═════ Data shown

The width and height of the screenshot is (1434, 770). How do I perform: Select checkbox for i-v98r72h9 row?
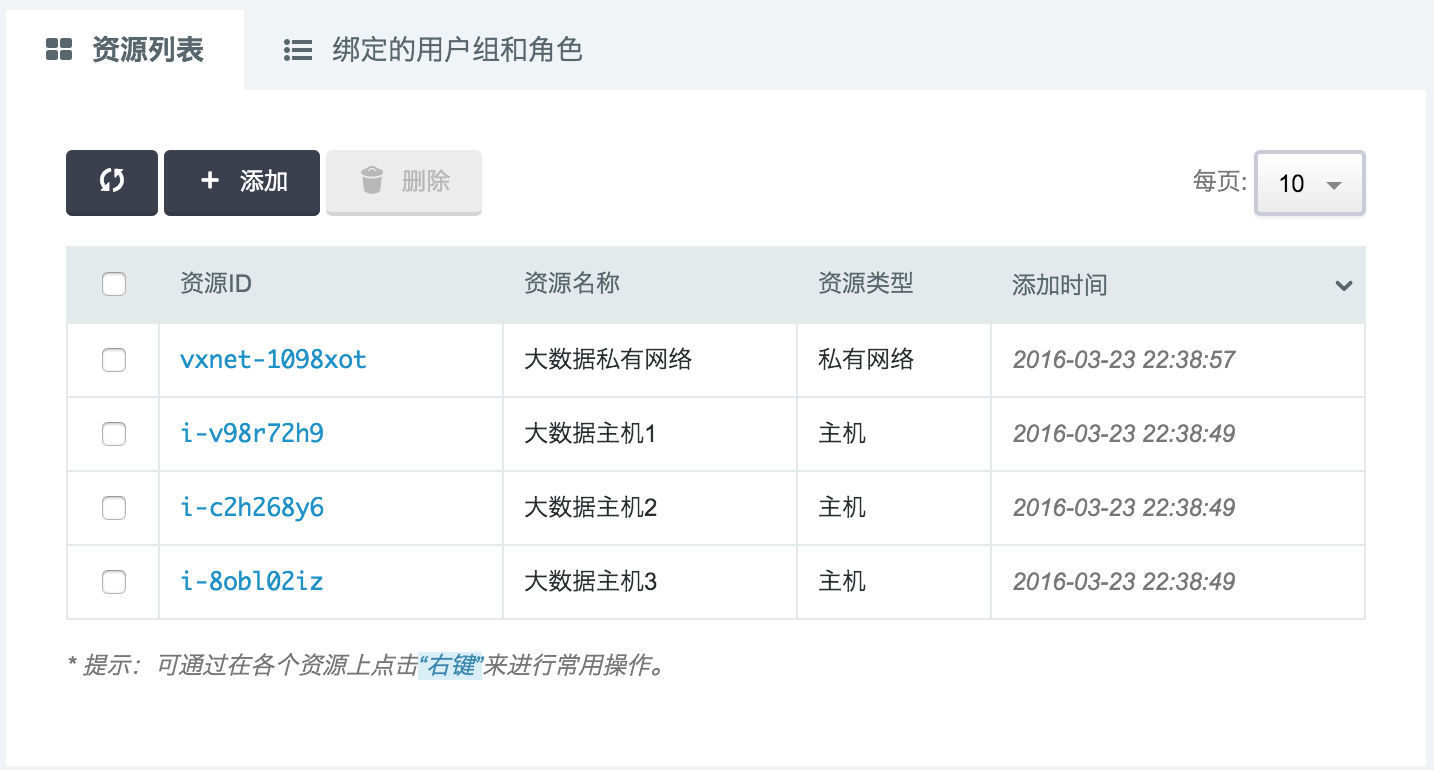[x=114, y=434]
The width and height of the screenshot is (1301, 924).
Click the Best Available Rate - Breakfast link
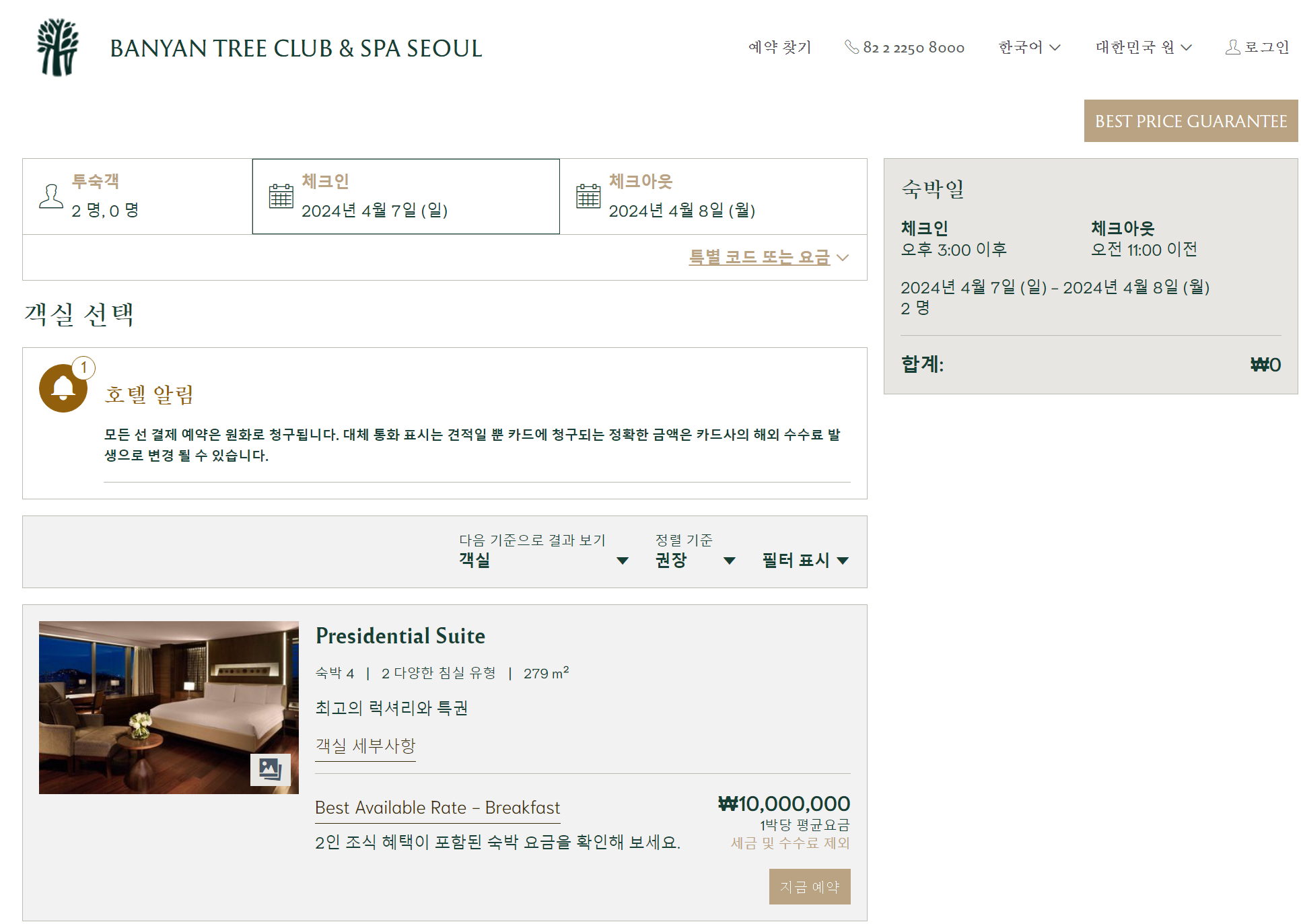pyautogui.click(x=437, y=808)
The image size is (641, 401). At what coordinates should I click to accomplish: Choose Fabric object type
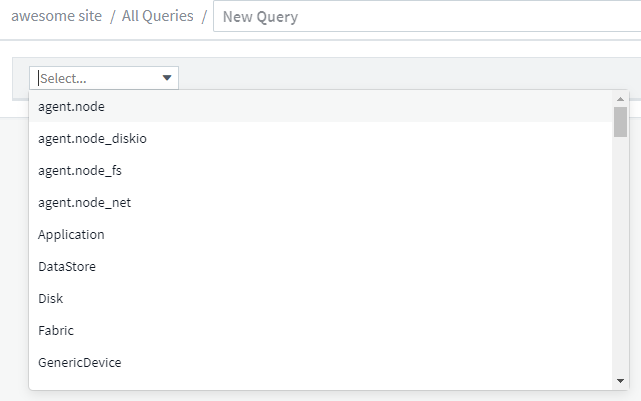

══════════

• Instructions for the task
Repeat every record above exactly, but drop the pictures.

• Exercise output
The width and height of the screenshot is (1434, 770). How do I perform: Select checkbox for i-v98r72h9 row?
[x=114, y=434]
The width and height of the screenshot is (1301, 924).
Click the Best Available Rate - Breakfast link
pyautogui.click(x=437, y=808)
The image size is (641, 401). At what coordinates should I click to accomplish: Choose Fabric object type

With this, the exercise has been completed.